SPICE Module for the Satellite Orbit Analysis Program (SOAP)
- Created: Monday, 01 September 2008
A SPICE module for the Satellite Orbit Analysis Program (SOAP) precisely represents complex motion and maneuvers in an interactive, 3D animated environment with support for user-defined quantitative outputs. (“SPICE” stands for Spacecraft, Planet, Instrument, Camera-matrix, and Events). This module enables the SOAP software to exploit NASA mission ephemeris represented in the JPL Ancillary Information Facility (NAIF) SPICE formats. Ephemeris types supported include position, velocity, and orientation for spacecraft and planetary bodies including the Sun, planets, natural satellites, comets, and asteroids. Entire missions can now be imported into SOAP for 3D visualization, playback, and analysis.
The SOAP analysis and display features can now leverage detailed mission files to offer the analyst both a numerically correct and aesthetically pleasing combination of results that can be varied to study many hypothetical scenarios. The software provides a modeling and simulation environment that can encompass a broad variety of problems using orbital prediction. For example, ground coverage analysis, communications analysis, power and thermal analysis, and 3D visualization that provide the user with insight into complex geometric relations are included.
The SOAP SPICE module allows distributed science and engineering teams to share common mission models of known pedigree, which greatly reduces duplication of effort and the potential for error. The use of the software spans all phases of the space system lifecycle, from the study of future concepts to operations and anomaly analysis. It allows SOAP software to correctly position and orient all of the principal bodies of the Solar System within a single simulation session along with multiple spacecraft trajectories and the orientation of mission payloads. In addition to the 3D visualization, the user can define numeric variables and x–y plots to quantitatively assess metrics of interest.
This work was done by Robert Carnright and Claude Hildebrand of Caltech and David Stodden and John Coggi of The Aerospace Corporation for NASA’s Jet Propulsion Laboratory.

## Records supplied
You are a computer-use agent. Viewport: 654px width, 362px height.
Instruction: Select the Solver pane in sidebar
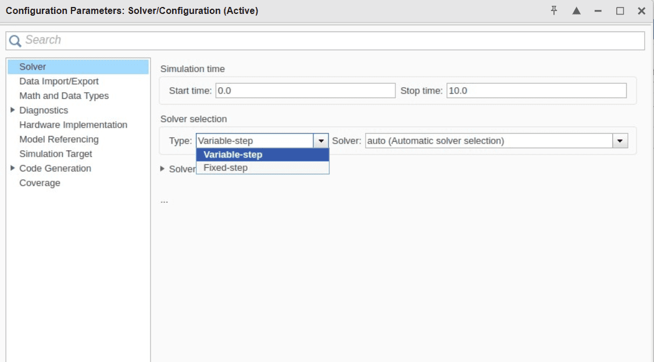pyautogui.click(x=33, y=67)
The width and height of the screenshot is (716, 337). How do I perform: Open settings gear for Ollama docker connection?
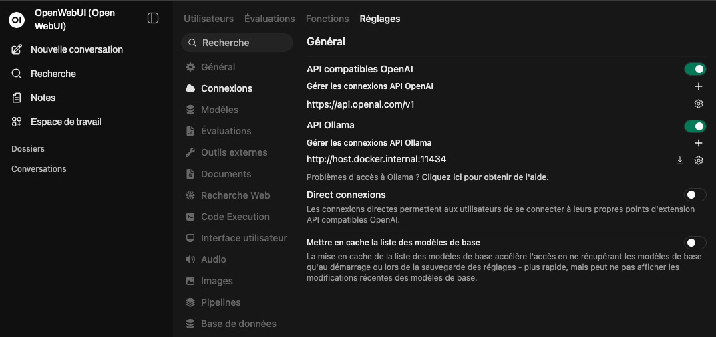click(x=699, y=160)
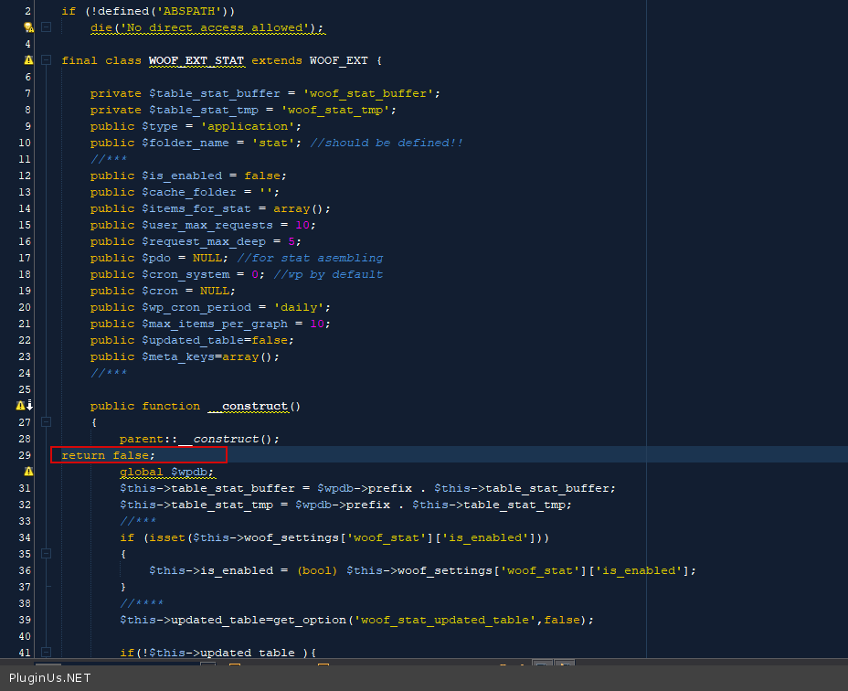The width and height of the screenshot is (848, 691).
Task: Click line number 7 in the gutter
Action: pos(27,93)
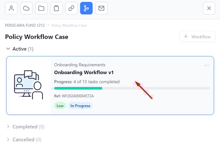Open the three-dot menu on workflow card
The width and height of the screenshot is (220, 146).
tap(207, 65)
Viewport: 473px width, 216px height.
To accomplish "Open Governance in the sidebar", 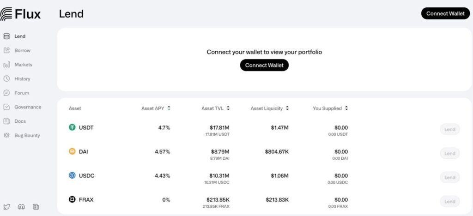I will point(27,107).
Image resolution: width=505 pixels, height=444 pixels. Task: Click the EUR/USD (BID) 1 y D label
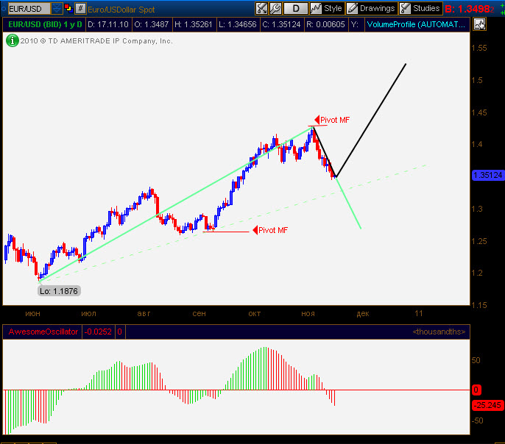pyautogui.click(x=44, y=24)
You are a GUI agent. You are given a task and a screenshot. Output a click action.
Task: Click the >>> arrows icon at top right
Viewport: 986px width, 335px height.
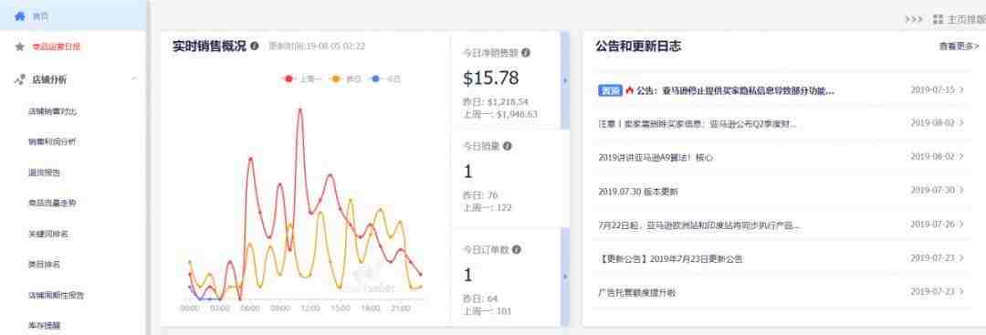(x=914, y=19)
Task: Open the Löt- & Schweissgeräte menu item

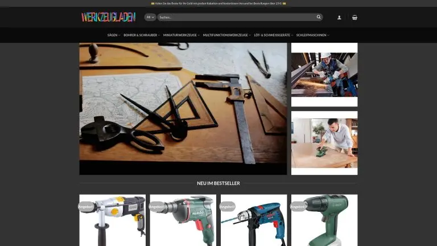Action: (x=271, y=35)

## What you will do
1/ Using the SOAP SPICE article, answer:
(a) What does "SPICE" stand for?
(b) What examples of analysis using orbital prediction does it list?
(c) Which two organizations were the people who did the work from?
2/ Write out the part of the SOAP SPICE article starting with "The SOAP SPICE" and going on through "metrics of interest.".

## Outputs in order
1/
(a) Spacecraft, Planet, Instrument, Camera-matrix, and Events.
(b) Ground coverage analysis, communications analysis, power and thermal analysis, and 3D visualization.
(c) Caltech and The Aerospace Corporation.

2/
The SOAP SPICE module allows distributed science and engineering teams to share common mission models of known pedigree, which greatly reduces duplication of effort and the potential for error. The use of the software spans all phases of the space system lifecycle, from the study of future concepts to operations and anomaly analysis. It allows SOAP software to correctly position and orient all of the principal bodies of the Solar System within a single simulation session along with multiple spacecraft trajectories and the orientation of mission payloads. In addition to the 3D visualization, the user can define numeric variables and x–y plots to quantitatively assess metrics of interest.